Myo-Inositol in Fermented Sugar Matrix Improves Human Macrophage Function

Abstract

Scope Reactive oxygen species production by innate immune cells plays a central role in host defense against invading pathogens at wound-site. A weakened hos-defense results in persistent infection leading to wound chronicity. Fermented Papaya Preparation (FPP), a complex sugar matrix, bolstered respiratory burst activity and improved wound healing outcomes in chronic wound patients. The objective of the current study was to identify underlying molecular factor/s responsible for augmenting macrophage host defense mechanisms following FPP supplementation. Methods and results In depth LC-MS/MS analysis of cells supplemented with FPP led to identification of myo-inositol as a key determinant of FPP activity towards improving macrophage function.
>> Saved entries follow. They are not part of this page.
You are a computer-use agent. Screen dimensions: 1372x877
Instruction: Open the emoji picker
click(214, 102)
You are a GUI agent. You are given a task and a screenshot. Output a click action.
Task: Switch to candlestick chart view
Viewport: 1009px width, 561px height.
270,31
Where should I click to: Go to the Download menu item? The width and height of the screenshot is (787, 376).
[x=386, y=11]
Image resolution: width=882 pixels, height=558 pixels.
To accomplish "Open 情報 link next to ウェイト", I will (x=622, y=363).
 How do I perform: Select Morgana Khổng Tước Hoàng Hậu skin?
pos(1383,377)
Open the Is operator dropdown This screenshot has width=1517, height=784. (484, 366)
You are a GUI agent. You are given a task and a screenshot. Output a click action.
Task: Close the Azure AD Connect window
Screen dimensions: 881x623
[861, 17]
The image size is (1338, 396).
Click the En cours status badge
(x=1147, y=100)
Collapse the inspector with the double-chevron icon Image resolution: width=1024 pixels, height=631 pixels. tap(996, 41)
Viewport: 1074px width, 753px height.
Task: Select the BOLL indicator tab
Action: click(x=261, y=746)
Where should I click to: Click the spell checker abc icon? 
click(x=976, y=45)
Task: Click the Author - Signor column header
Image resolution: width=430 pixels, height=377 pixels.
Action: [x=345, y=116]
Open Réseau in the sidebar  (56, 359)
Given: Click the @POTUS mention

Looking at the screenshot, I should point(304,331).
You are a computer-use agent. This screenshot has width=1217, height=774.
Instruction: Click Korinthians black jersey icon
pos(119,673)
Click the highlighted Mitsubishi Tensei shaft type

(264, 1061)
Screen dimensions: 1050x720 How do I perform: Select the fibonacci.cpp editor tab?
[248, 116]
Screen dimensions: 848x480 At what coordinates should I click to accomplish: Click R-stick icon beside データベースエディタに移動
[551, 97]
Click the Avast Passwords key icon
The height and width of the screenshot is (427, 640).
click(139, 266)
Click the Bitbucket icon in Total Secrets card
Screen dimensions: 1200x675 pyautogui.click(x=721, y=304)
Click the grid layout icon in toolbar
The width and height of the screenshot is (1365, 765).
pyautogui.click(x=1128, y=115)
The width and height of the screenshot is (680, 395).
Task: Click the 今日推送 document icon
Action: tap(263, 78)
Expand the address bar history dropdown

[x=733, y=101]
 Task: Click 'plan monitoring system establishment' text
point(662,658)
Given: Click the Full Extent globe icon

Myo-inositol, in quantities that is present in FPP, significantly improved macrophage respiratory burst and phagocytosis via de novo synthesis pathway of ISYNA1. Additionally, myo-inositol transporters, HMIT and SMIT1, played a significant role in such activity. Blocking these pathways using siRNA attenuated FPP-induced improved macrophage host defense activities. FPP supplementation emerges as a novel approach to increase intracellular myo-inositol levels. Such supplementation also modified wound microenvironment in chronic wound patients to augment myo-inositol levels in wound fluid. Conclusion These observations indicate that myo-inositol in FPP influences multiple aspects of macrophage function critical for host defense against invading pathogens.